One way that we support biking riding at our home is having certain bikes available to our kids. Way back when Henry was 2-years-old (so just over 5 years ago) we bought him a Strider balance bike for his birthday. It has been well loved since. Henry got the hang of it around 2.5/3 and then spent the next several years zooming around the neighborhood with it before moving to a larger pedal bike. Nora, on the other hand, was on the strider walk/riding it by 15 months. By the time she was 2 she was riding it everywhere! The balance came naturally to her. She became so good that we picked up a heavier wooden balance bike at a consignment sale so she and Henry didn't have to compete for the same bike. 

A look at how we approach learning to ride a bike as a Montessori family

At the same time, we also had a tricycle available to them. Again, this was a thifted find. I think this helped them learn to petal without the concern for balance. This trike was used FAR less than the balance bike.

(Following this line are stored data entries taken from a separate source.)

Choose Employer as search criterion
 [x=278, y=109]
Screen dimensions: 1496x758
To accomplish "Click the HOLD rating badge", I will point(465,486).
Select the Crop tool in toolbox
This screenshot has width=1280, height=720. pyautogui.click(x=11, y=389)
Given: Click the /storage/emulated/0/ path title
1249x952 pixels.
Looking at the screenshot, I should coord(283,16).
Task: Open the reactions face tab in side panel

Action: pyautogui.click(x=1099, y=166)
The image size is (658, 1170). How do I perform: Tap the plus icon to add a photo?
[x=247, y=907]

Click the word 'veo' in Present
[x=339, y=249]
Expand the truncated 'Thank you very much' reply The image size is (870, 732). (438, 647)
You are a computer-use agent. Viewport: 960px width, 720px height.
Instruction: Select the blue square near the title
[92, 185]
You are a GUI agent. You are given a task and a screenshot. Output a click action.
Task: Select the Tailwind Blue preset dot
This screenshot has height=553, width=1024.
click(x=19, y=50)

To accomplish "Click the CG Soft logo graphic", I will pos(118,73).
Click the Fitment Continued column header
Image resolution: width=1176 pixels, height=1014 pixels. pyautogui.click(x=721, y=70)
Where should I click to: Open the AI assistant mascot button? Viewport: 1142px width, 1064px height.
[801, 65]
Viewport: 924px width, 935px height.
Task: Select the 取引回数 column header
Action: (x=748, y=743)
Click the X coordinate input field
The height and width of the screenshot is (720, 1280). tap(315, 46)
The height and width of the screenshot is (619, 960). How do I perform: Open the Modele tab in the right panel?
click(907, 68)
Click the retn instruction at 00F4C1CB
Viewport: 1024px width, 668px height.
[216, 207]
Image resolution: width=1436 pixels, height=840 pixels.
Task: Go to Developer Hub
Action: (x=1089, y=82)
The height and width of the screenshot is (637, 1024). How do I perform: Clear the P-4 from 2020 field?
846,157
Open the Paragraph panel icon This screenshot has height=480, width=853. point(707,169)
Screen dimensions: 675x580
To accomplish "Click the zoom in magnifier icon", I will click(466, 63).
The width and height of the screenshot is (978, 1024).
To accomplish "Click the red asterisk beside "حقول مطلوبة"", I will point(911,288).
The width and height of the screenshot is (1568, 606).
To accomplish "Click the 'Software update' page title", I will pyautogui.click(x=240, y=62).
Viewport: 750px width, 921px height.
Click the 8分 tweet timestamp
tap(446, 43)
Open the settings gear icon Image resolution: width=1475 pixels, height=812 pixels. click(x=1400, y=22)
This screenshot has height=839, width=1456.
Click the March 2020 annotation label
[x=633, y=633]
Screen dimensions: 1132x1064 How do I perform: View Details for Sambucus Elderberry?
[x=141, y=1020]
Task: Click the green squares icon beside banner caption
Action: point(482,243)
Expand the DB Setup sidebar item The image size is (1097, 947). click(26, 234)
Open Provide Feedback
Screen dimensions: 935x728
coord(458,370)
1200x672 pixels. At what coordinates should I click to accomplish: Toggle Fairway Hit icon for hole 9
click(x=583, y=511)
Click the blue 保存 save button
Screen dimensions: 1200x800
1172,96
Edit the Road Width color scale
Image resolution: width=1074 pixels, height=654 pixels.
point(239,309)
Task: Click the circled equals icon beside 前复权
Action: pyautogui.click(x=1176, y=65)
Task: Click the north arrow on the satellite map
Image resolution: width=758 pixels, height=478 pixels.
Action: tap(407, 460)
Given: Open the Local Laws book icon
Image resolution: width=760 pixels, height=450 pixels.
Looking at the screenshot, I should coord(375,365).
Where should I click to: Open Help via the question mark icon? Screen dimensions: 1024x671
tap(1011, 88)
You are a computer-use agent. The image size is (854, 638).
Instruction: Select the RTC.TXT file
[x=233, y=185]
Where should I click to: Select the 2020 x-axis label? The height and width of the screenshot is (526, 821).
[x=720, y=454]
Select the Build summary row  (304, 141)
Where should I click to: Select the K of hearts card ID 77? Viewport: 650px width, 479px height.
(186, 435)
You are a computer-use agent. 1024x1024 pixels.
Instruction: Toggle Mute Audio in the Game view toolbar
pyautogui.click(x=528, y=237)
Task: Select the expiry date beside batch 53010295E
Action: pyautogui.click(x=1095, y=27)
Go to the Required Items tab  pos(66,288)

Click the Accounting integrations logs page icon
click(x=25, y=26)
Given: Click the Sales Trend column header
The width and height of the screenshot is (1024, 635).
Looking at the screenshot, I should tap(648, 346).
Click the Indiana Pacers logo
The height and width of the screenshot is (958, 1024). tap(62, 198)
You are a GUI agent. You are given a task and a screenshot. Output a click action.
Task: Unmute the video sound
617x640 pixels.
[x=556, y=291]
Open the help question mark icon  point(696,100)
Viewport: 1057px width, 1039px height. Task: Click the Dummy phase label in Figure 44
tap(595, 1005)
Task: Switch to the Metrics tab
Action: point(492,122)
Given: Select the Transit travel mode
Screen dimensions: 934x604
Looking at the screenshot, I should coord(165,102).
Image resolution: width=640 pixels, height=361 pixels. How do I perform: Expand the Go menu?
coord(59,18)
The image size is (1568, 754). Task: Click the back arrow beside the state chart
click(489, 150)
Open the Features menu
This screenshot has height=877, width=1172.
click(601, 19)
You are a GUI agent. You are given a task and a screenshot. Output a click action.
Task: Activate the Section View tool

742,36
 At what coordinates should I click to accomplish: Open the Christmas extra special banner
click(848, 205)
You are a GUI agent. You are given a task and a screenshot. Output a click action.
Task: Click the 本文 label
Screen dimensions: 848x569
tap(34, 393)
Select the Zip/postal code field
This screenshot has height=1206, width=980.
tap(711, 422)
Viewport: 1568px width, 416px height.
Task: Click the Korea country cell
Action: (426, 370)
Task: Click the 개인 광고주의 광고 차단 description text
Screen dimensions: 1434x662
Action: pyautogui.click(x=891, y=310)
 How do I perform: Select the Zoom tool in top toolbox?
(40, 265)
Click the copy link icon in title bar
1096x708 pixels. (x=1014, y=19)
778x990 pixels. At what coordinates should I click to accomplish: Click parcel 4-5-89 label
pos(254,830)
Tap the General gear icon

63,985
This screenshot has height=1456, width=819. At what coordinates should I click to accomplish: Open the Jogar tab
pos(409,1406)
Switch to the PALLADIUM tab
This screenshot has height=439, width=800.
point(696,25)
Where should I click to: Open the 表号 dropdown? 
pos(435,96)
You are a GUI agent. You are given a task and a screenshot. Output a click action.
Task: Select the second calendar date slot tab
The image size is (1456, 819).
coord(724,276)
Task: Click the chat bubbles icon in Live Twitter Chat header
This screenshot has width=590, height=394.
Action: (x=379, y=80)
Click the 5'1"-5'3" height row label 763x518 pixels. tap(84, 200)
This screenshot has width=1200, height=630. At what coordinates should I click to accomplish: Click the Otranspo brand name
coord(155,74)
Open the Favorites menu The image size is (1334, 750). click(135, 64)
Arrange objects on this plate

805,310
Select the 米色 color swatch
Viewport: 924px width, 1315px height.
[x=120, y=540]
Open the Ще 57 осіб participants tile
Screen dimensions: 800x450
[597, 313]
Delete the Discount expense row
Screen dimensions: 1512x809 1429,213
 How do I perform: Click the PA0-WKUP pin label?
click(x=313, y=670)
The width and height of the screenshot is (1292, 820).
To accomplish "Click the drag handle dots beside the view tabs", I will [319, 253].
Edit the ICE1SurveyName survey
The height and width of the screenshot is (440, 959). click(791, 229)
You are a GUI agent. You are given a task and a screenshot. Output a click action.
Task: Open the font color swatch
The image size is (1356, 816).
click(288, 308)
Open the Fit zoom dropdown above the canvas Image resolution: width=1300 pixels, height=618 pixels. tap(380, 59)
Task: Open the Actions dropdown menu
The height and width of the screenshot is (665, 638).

Once I saw that they we're both able to balance on the Strider bike, I bought a petal bike for them. The petal bike was just available without pressure or stress. For awhile Nora walked around with it. Now our bikes are not fancy. I'm sure there are better bikes out there, but theirs are both thrifted. Nora, in particular, is a 12" pedal bike. I didn't want to buy anything nicer because I had no idea if she would even use a bike this small. If she had waited another summer to start riding she would have  likely outgrown it. But, I just wanted something to be there at exactly the right time. And, this worked well! 

And, that's it! Henry being a more cautious human did request training wheels and we supported him with that. Did it slow him down on riding independently? Yes. But, was it a long term hindrance? No. It was a step he needed to feel supported, but again, it was HIS decision. And, one that Nora didn't feel like she had to make! 

How do you approach bike riding? Do you love balance bikes?